[WHAT TO PRODUCE] The lines from the one containing "The height and" through the last one in the data: please copy those exactly, and only those, without the pictures.

[SUPPLIED MATERIAL]

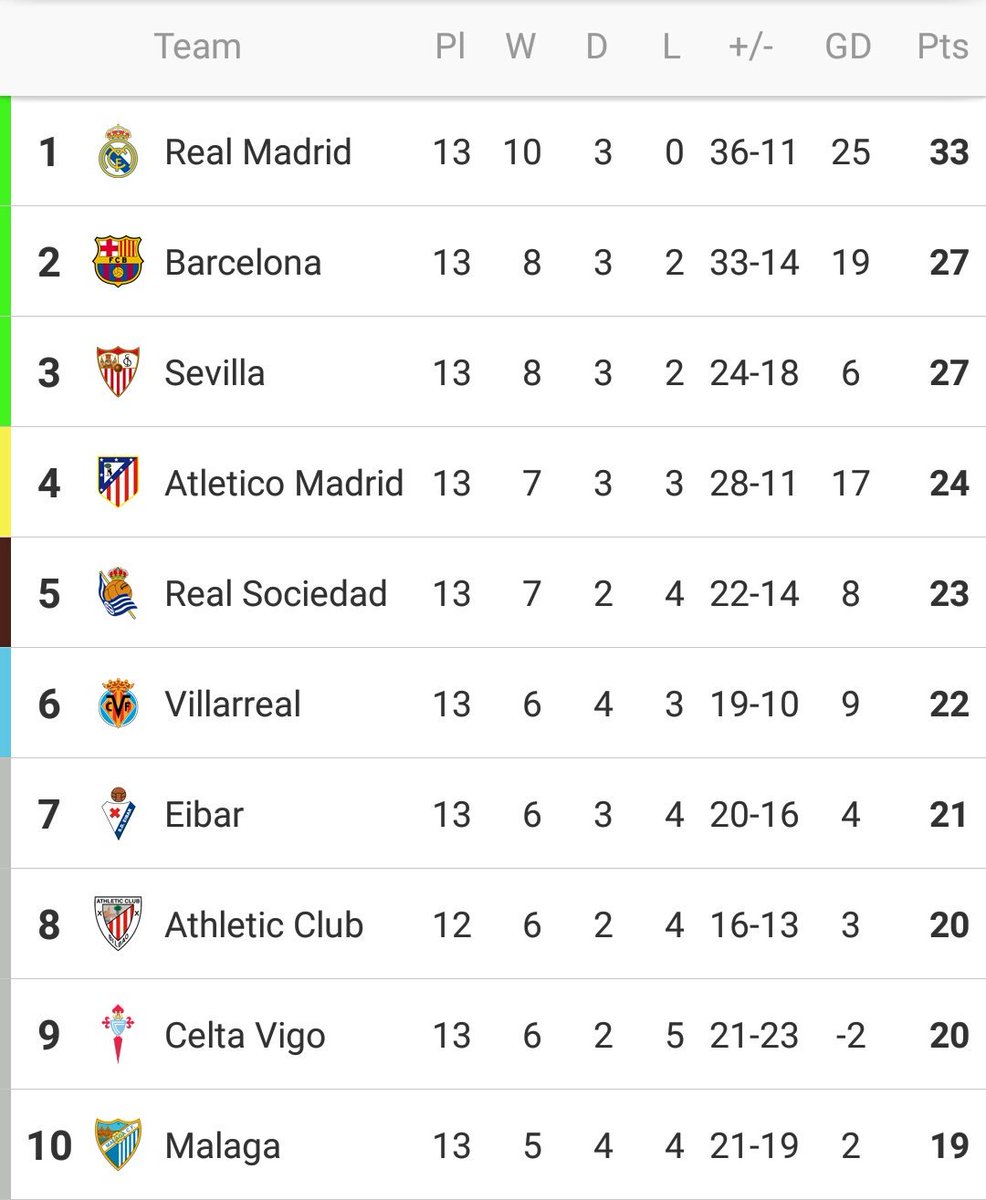Sort table by Pts column header

point(942,47)
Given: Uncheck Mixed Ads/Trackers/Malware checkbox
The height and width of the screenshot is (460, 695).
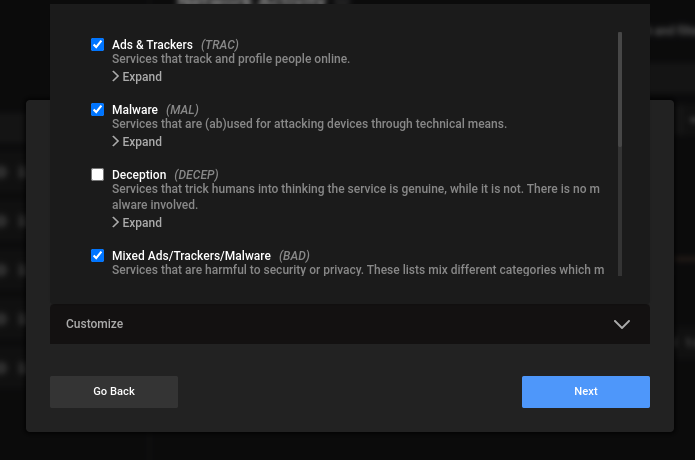Looking at the screenshot, I should pos(98,256).
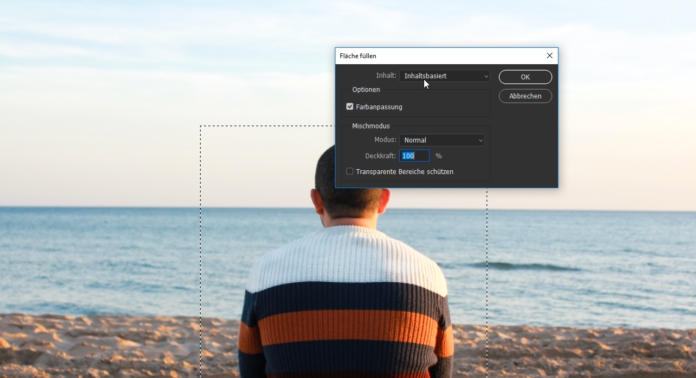
Task: Click the Fläche füllen title bar
Action: point(439,56)
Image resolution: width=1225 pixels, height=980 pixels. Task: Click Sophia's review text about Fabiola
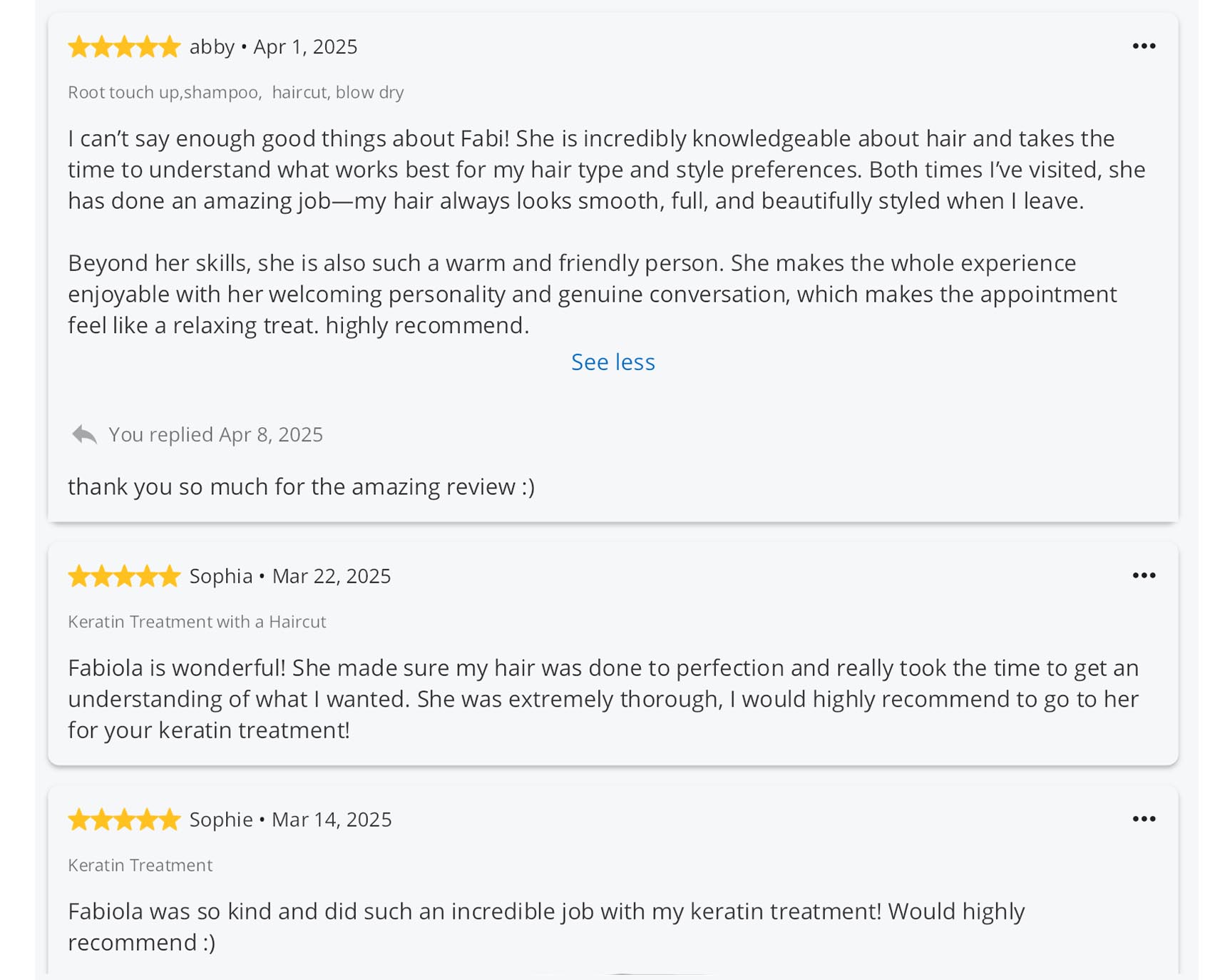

[WRITTEN ANSWER]
The height and width of the screenshot is (460, 695).
Looking at the screenshot, I should pos(98,256).
Task: Click the Fläche füllen title bar
Action: point(439,56)
Image resolution: width=1225 pixels, height=980 pixels. Task: Click Sophia's review text about Fabiola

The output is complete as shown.